Commentary by Mark Wahl, CISA

Organizing principles for systems:
You are in a maze of twisty little accounts, all alike (2007/3/30)

Kim Cameron of Microsoft writes in name that scam of someone who had received numerous emails that indicated someone had impersonated them, creating support requests as them at numerous sites.

One possibility is that this is a phishing attack. Presumably, the victim would trawl through the responses and those of unwanted accounts and activities, they would contact the site and cancel. Some of the "click here to cancel" pages on these sites might ask the person canceling their account to provide one or more attributes of personal information about themselves or their account to prove their identity. But some of the emails in this set of emails might, however, be fake, and direct the victim to phishing sites that merely collect that information in order to misuse it later. Kim writes

"I asked the person who was the target of this attack how he knew for sure he had been speaking with people from QuickenLoans, for example. It seems they just seemed credible, and helpful, so he never questioned their claims or asked to call them back."

Another possibility is cramming, in which one or more of these sites will bill the user and forward the proceeds to the attacker.
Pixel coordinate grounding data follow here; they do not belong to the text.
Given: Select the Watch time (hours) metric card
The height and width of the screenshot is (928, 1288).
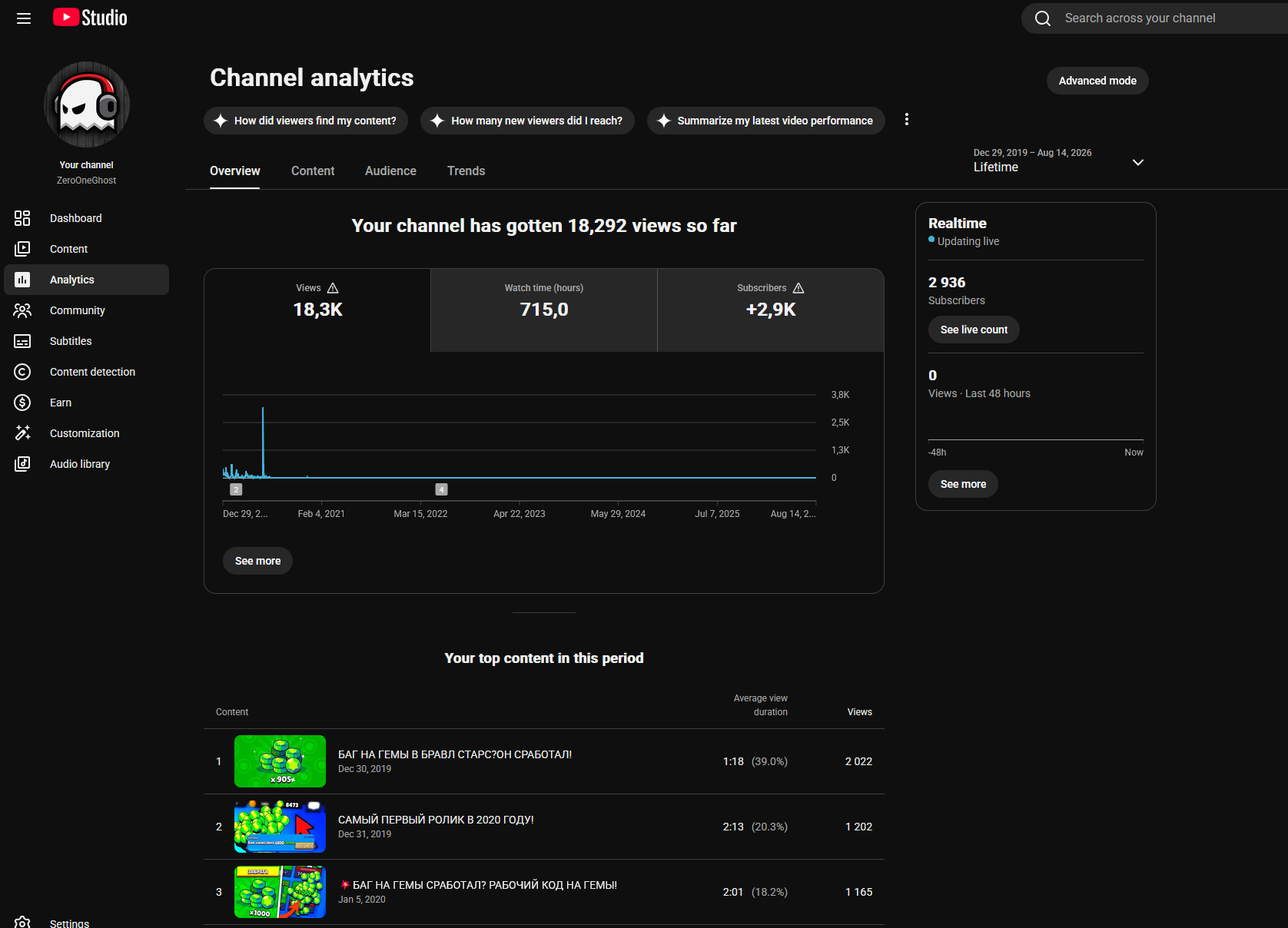Looking at the screenshot, I should click(x=544, y=310).
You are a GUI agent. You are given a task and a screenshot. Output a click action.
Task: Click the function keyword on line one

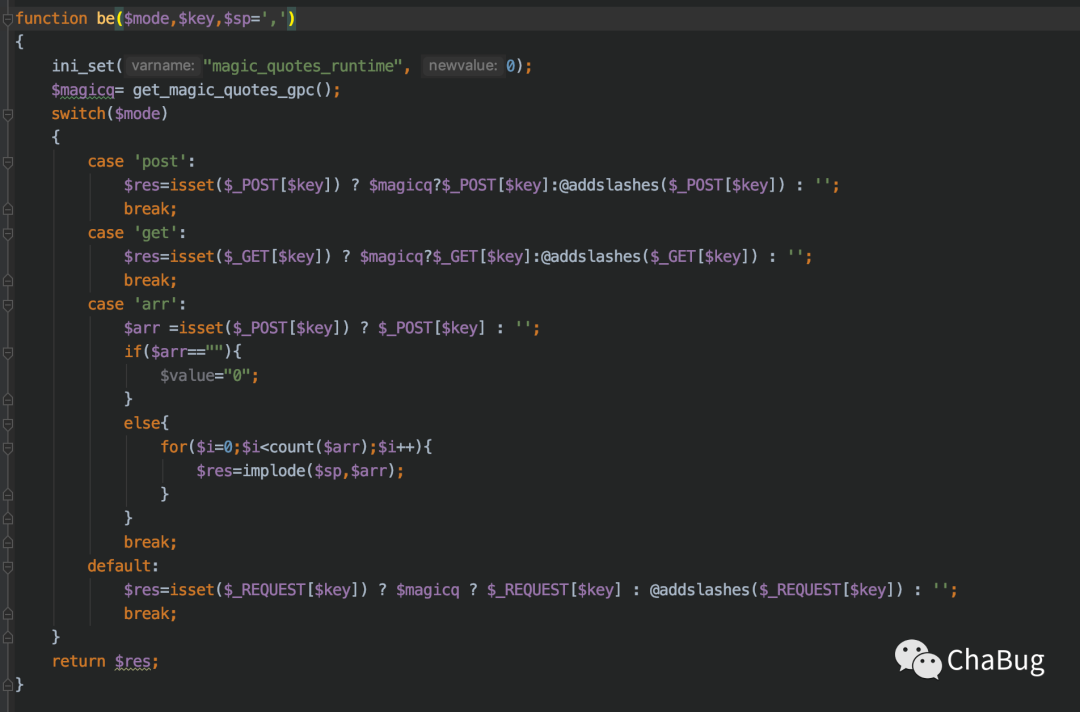click(51, 17)
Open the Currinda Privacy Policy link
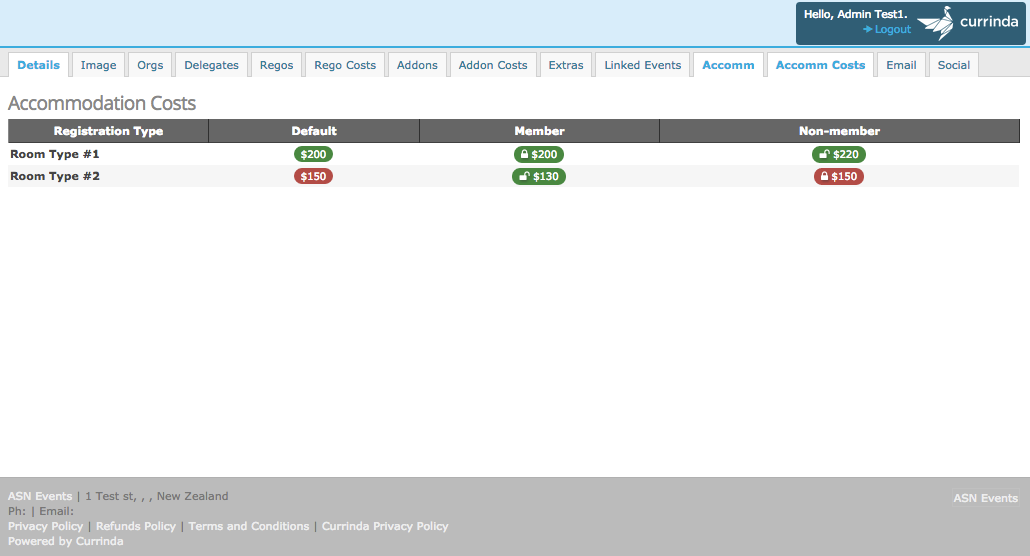 [x=385, y=526]
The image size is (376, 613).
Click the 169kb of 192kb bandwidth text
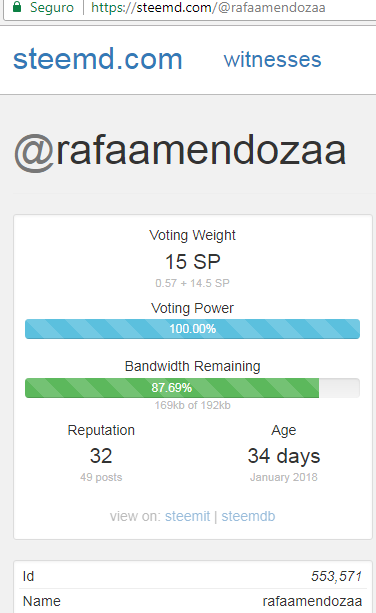tap(192, 405)
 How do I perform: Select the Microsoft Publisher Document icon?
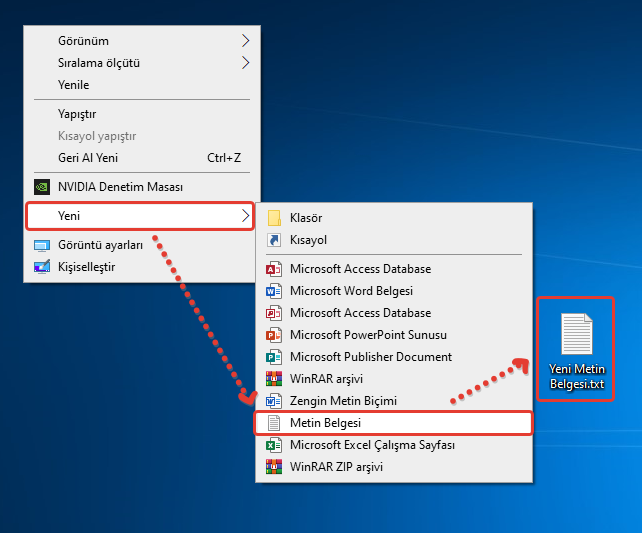click(x=274, y=357)
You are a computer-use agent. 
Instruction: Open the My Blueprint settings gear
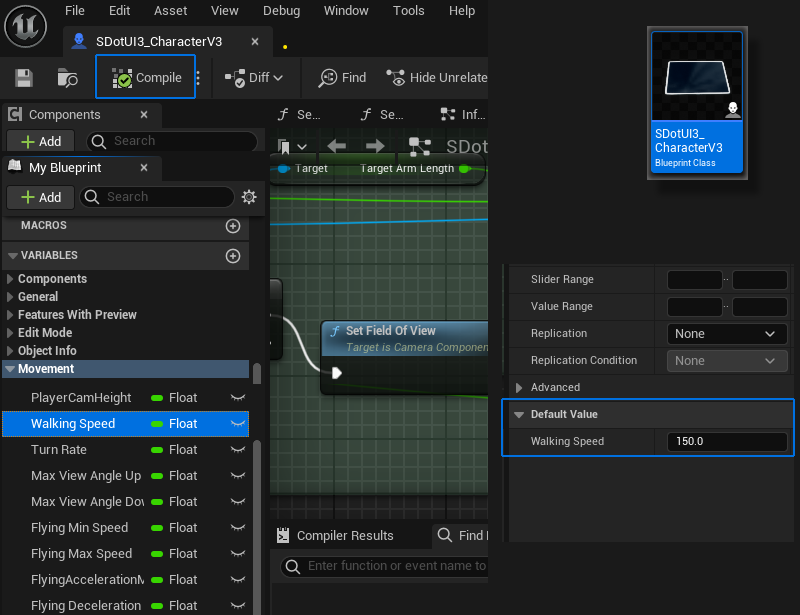[249, 197]
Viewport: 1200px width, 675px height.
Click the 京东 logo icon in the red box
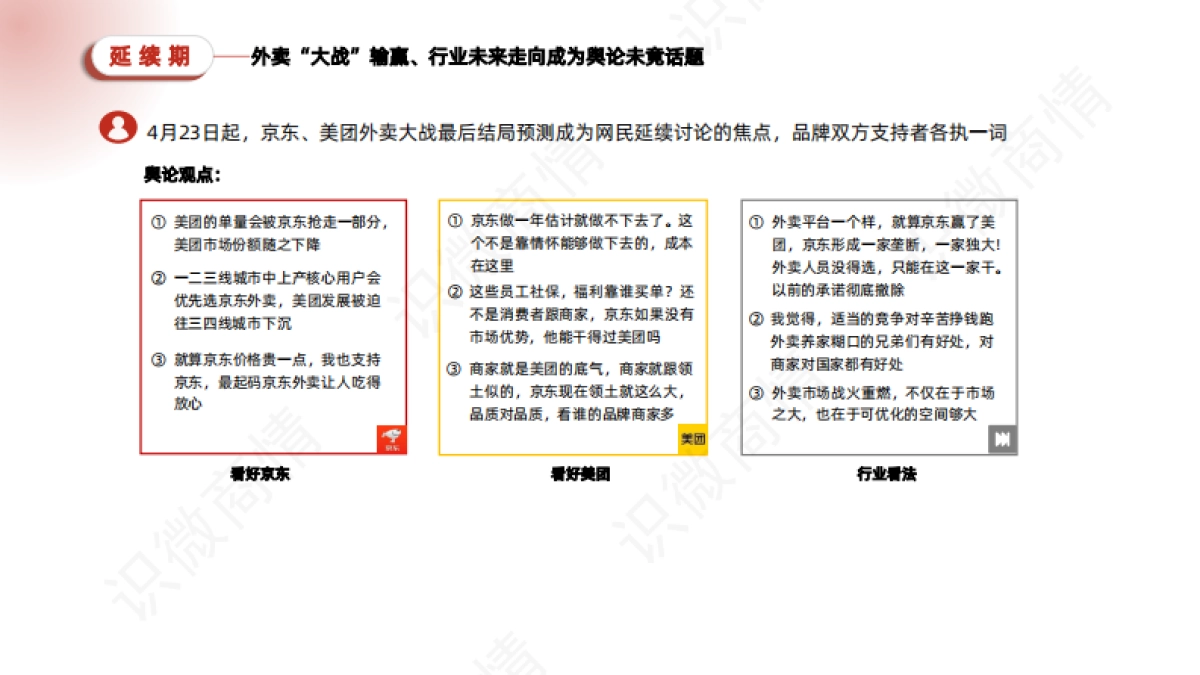(393, 438)
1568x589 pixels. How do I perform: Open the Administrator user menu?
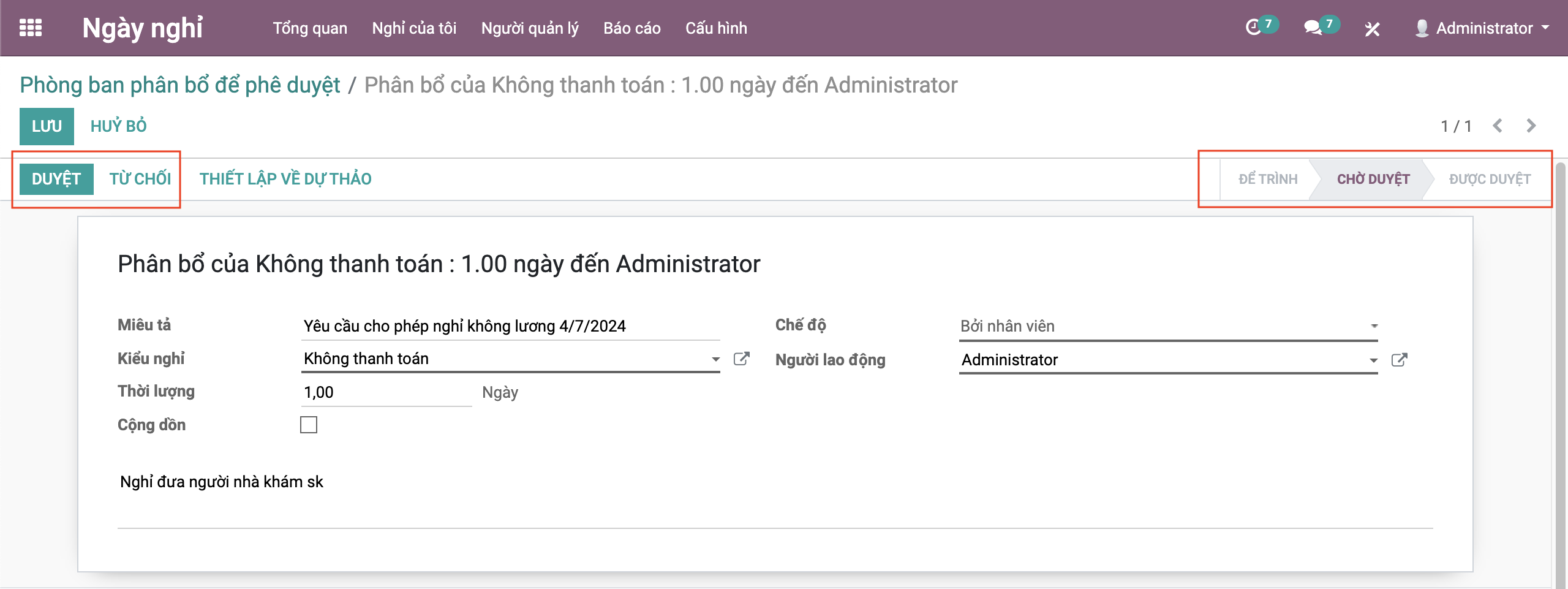[1482, 28]
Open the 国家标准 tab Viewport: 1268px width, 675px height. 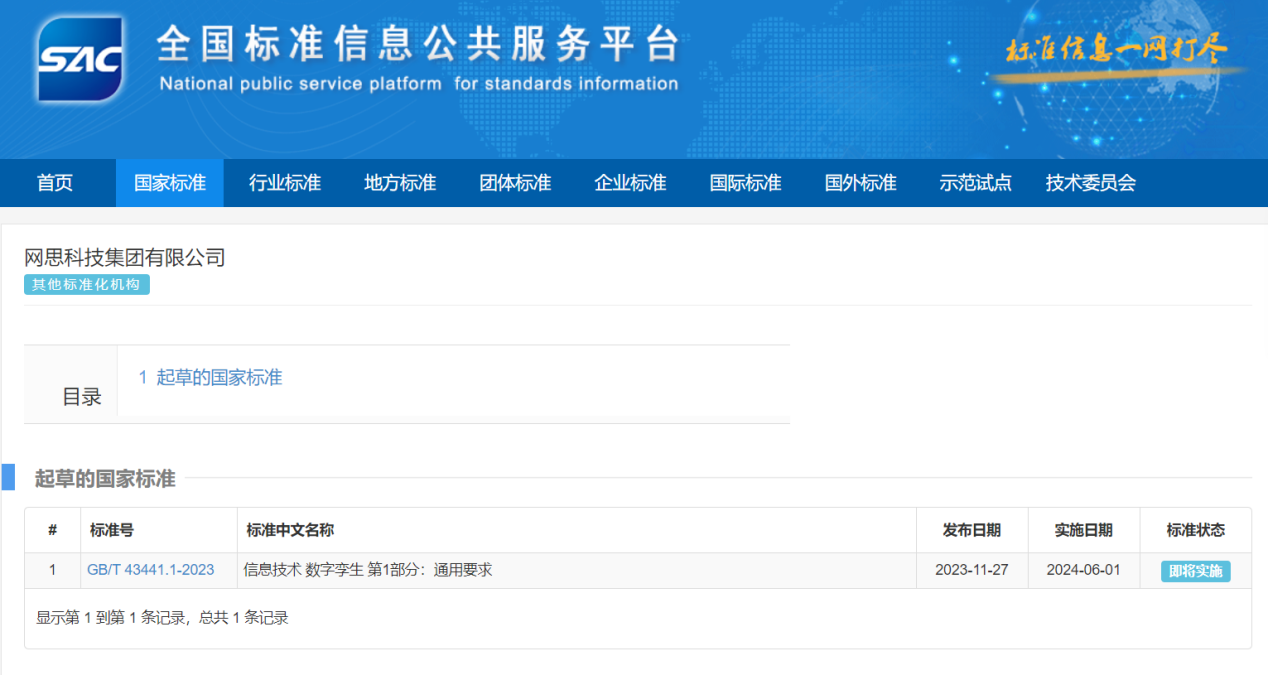click(169, 182)
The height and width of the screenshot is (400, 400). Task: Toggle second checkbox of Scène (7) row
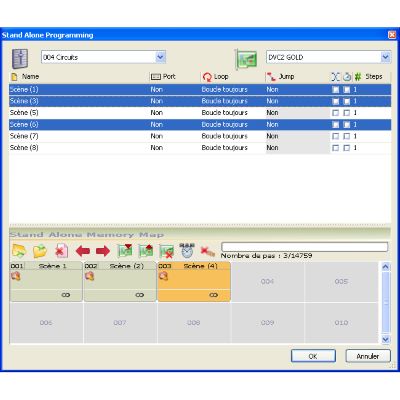tap(347, 136)
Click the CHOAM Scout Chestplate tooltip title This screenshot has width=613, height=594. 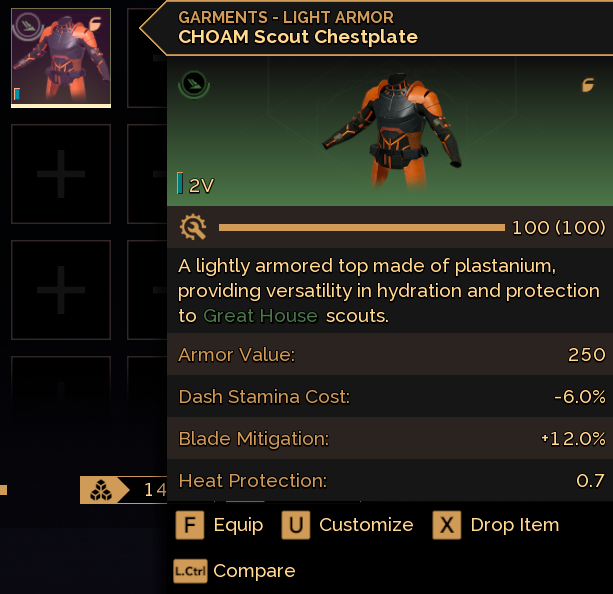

Yet another possibility is that the attacker is trying to tweak the victim's relationship with these sites. Suppose there is a large set of sites on the Internet. The victim "Alice" has accounts at one or more sites, and signed up using her email address alice@example-x.com. The attacker contacts all the sites for some innoculous support request pretending to be Alice, using the email address alice@example-y.com. Some sites ignore the request as Alice doesn't have an account there, some respond to alice@example-x.com, some respond to alice@example-y.com. Those which respond to the attacker alice@example-y.com, the attacker saves. Later the attacker contacts those sites and claims to be Alice who has lost her password. The email address alice@example-y.com matches that which Alice had used on an earlier support request, so the help desk helps the attacker change Alice's password.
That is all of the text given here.